= Tim Priest (police officer) =

Australian police officer and author

Tim Priest, is a former New South Wales Police Detective Sergeant in Australia. He served in the Sydney suburb of Cabramatta and led a police revolt against his commanders for failing to take action about gang crime and heroin dealing in South West Sydney. Prime Minister John Howard announced that Tim Priest would be the new Chairman of the Prime Minister's Crime Advisory Board and advise the Coalition Federal Government on Crime Prevention initiatives.

He wrote a book called To Protect And To Serve with Richard Basham about his experiences dealing with the drug trade and the police service.

In 2002 he gave evidence to an enquiry into the crime- and drugs ridden suburb of Cabramatta and attracted national and international headlines.
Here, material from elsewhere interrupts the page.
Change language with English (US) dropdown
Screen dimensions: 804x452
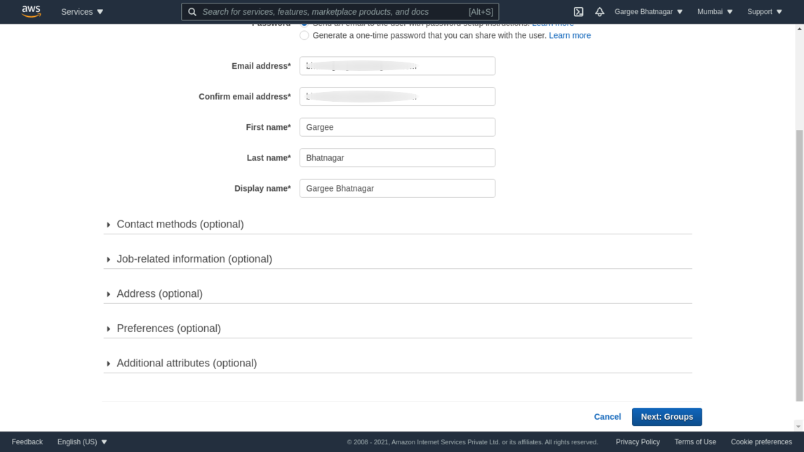click(x=82, y=442)
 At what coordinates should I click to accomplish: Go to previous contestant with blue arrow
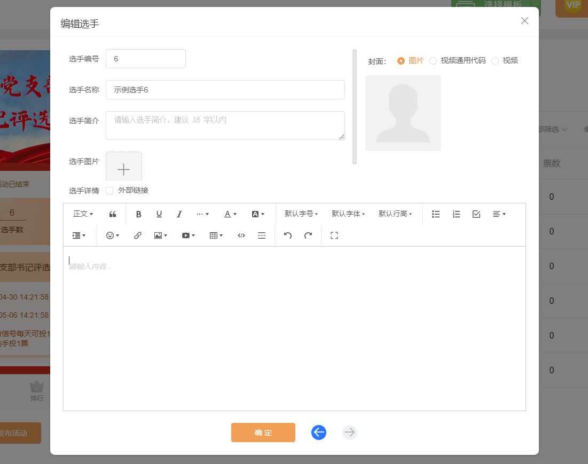[x=319, y=432]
His testimony led to the resignations or sackings of the State's Police Minister, Education Minister, Police Commissioner and Deputy and Assistant Commissioners. Major changes were made to the NSW police force and the way that police handle gangs and drugs in Sydney.

The Cabramatta Parliamentary Enquiry's final report (2002) recommended that the Government adopt some of the initiatives that Priest had offered as a means to solving the crisis in Cabramatta. Ultimately the NSW Government adopted the recommendations and the NSW Police implemented them in 2002.

In 2003, he gave a talk at a Quadrant dinner in November 2003 titled "The Rise of Middle Eastern Crime in Australia" in which he also talked about his experiences policing specific households of people of Lebanese descent, and criticised police commissioner Peter Ryan and journalist Mike Carlton.